Cases like this will make inroads that will lead to gutting the protections that Roe has provided.
The Supreme Court decision, while allowing the law to stand, left the door open for future challenges to its constitutionality.
But unless opponents find a case the high court deems worthy of proving the law unconstitutional, it will not only remain in effect — it could also become a model law for other anti-abortion lawmakers in conservative states to replicate.
This is absolutely the blueprint for how you get around Roe v. Wade, by enabling private parties to bring civil lawsuits,” said Barbara McQuade, an NBC News and MSNBC legal analyst and former U.S. attorney for the Eastern District of Michigan.
By Thursday afternoon, Republicans in Florida and South Dakota had already vowed to pass an abortion ban with language modeled on Texas.
“Other states are paying attention and you can bet that in states who are eager to see the end Roe v. Wade, you can bet we are going to see copycat legislation hit the books immediately,” McQuade added.
In the meantime, the case will be sent back down to the 5th U.S. Circuit Court of Appeals, where the issue before that three-judge panel will be one of jurisdiction, not the merits of the case.
Defendants in the case — a collection of Texas judges, court clerks, state officials and one private citizen — argued that the abortion provider plaintiffs had no grounds to sue them. They claimed they cannot be sued because they are not responsible for enforcing S.B. 8. That, they argued, falls to private citizens. The one private citizen defendant, an anti-abortion activist named Mark Dickson, argued he can’t be sued because he doesn’t intend to file any lawsuits under S.B. 8.

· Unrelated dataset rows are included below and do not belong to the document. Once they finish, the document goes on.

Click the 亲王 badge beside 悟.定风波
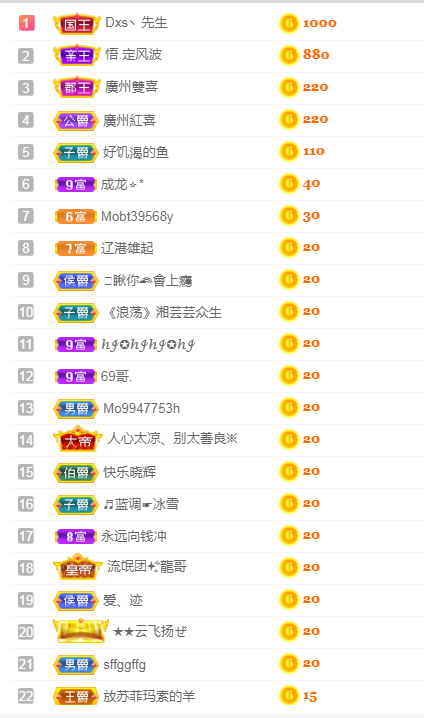The height and width of the screenshot is (718, 424). [x=77, y=55]
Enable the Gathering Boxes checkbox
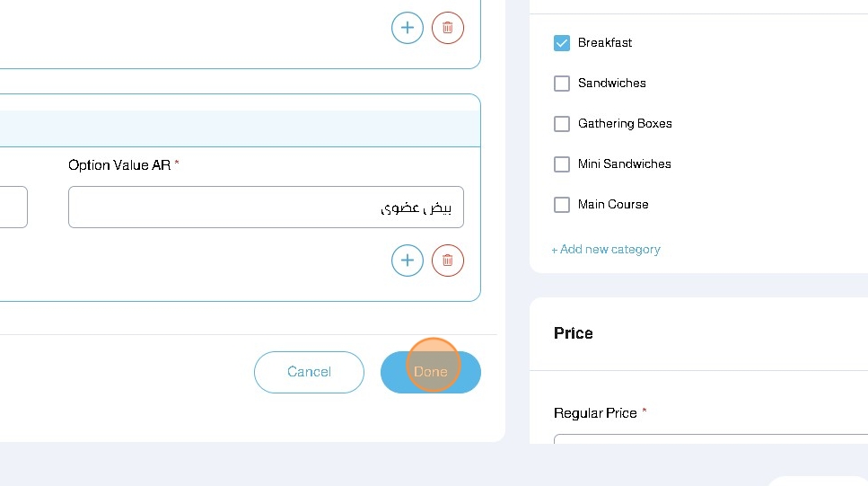868x486 pixels. tap(562, 124)
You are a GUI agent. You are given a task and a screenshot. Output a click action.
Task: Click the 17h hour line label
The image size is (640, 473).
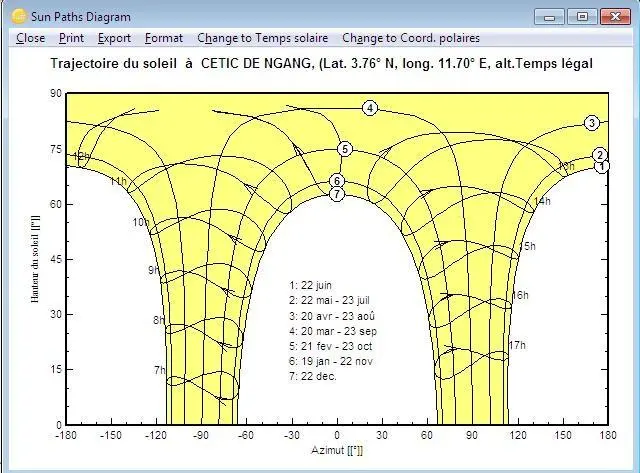point(517,345)
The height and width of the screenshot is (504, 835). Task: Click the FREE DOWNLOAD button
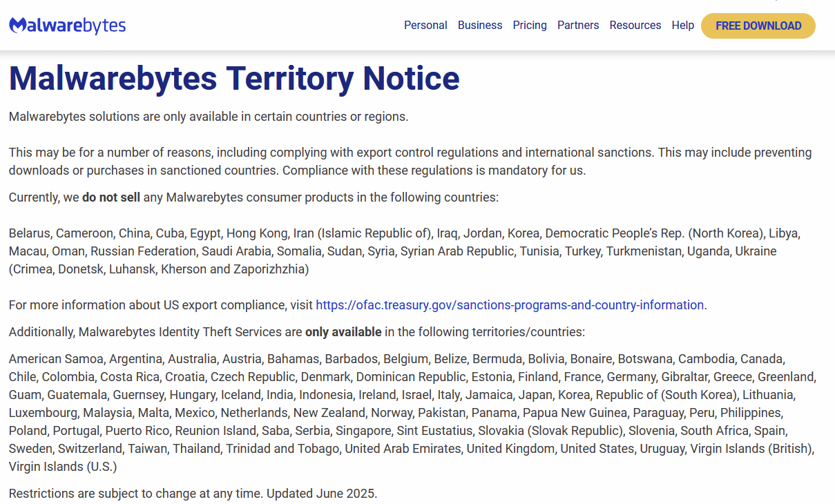[758, 26]
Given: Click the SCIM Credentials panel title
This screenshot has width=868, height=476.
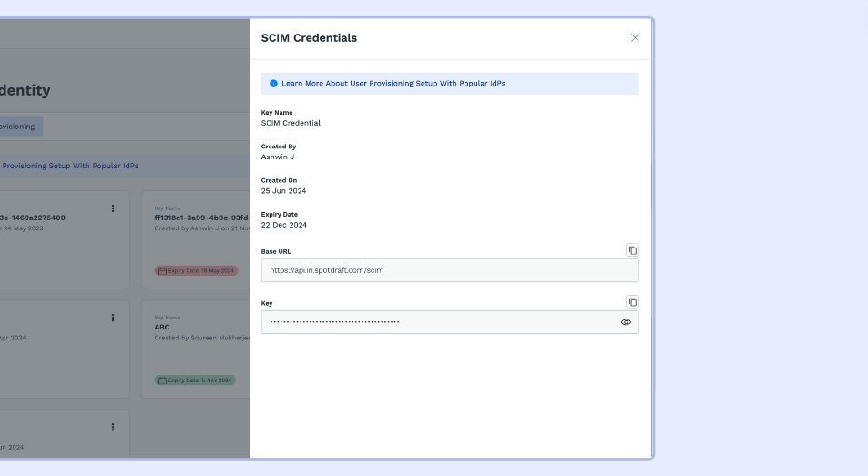Looking at the screenshot, I should point(309,38).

Those arguments were initially dismissed by a judge in the Western District of Texas. From there the defendants appealed their arguments to the 5th Circuit, which issued a stay pausing proceedings at the district level. So far, the panel has shown no rush to resolve the jurisdiction issue, denying a motion filed by abortion providers to expedite the case (which prompted the last-minute application to the Supreme Court).
Ramifications of Mississippi’s ban Abortions
Mississippi’s Gestational Age Act, passed by the state’s GOP-controlled legislature in 2018, prohibits abortions after 15 weeks except in cases of medical emergencies or severe fetal abnormalities.
Critics point to the fact that it is a pre-viability ban — prior landmark rulings by the Supreme Court made it illegal for states to ban abortion before a fetus is viable, which generally happens at about the 24th week of pregnancy — as evidence enough that it is unconstitutional.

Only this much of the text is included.